Visual notetaking and focusing on big ideas

Ed Tech

Ed Tech | Thursday, June 5, 2014

Visual notetaking and focusing on big ideas

thoreau quote

Visual notetaking can make connections to content that traditional teaching can’t. It also lets us focus on the big-picture lessons we want students to learn. (Art by Matt Miller) (Wow, I never thought I would write that in a caption!)

Where do blogs and online media outlets go to present information?


They’re visually stimulating. They’re accessible to almost anyone. And they don’t overkill with too much information.

I’ve had a couple encounters with these ideas in the last couple weeks that have me thinking about how I could teach better and differently.

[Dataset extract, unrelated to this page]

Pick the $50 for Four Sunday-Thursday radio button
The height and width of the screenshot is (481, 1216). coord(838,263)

Some of Amy Burvall's work at My-conography (

Some of Amy Burvall’s work at My-conography (

Amy Burvall, part of my professional learning network on Twitter, creates some amazing, stunning visuals at her Tumblr site, My-conography.

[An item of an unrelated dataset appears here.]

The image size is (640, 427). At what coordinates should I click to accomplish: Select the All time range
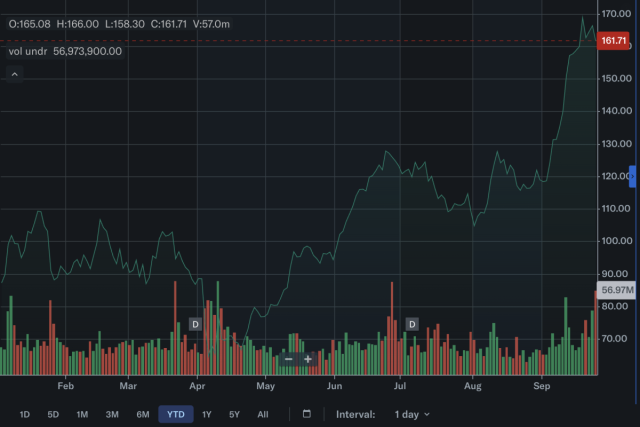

Out of curiosity, I asked her what tool she used to create them.

The answer: the Paper iPad app by FiftyThree. I downloaded it right away and began playing.

Right away, I realized something: It made me look like a MUCH better artist than I really am. (I’m not much of an artist at all. Think modified, augmented stick figures.)

The first drawing I created was for my school’s graduation: a basic graduation cap with tassel and confetti including time and date of the graduation ceremony. I shared it on Facebook with friends and family, and it got more attention than I expected.

A speaker at graduation quoted Henry David Thoreau and it inspired me to draw another one (the top image in this post). My wife told me I should send it to Hallmark because it should be on a greeting card.

(No one ever says that about art I create. Ever.)

dave burgess experiences

Visual notes from a keynote speech by Dave Burgess (Art by Matt Miller)

Since then, I’ve been to a few educational technology conferences since then. Instead of taking copious notes during keynote speeches in Evernote (like I usually do), I’ve picked a couple main takeaway messages and made visual representations of them.

Again, they’re not great art. And again, they’re mostly like modified stick figures.

But they do solidify some of the most important lessons from my conference experiences, and I think I’m more likely to remember those lessons when school starts back up. There’s even some brain research that backs it up.

This has me pondering two things about how we teach:

1. What if we did more of this in class? These types of notes could be huge for visual learners, and fellow classmates’ representations of the day’s lesson could be huge for a learner who is struggling with a particular topic.

2. What if we put more emphasis on the big take-away lessons? So often, we have our list of content to cover in a unit or a school year. At times, we lay the lessons out wide and shallow instead of digging deep to emphasize the most important ideas. Sometimes, those key take-away lessons can get lost in a sea of lesser facts.

Right now, I’m really liking this idea — lots of emphasis on a few key lessons instead of cursory attention to lots of smaller things.

And I love that this app has brought out a little bit of artistic talent that I never thought I had. (Thanks, Amy, for your help with that!)

What do you think of that idea — more emphasis on the big ideas? Have you ever tried visual notes like this with students (or something like it)? I’d love to hear about it. Share with us in a comment below!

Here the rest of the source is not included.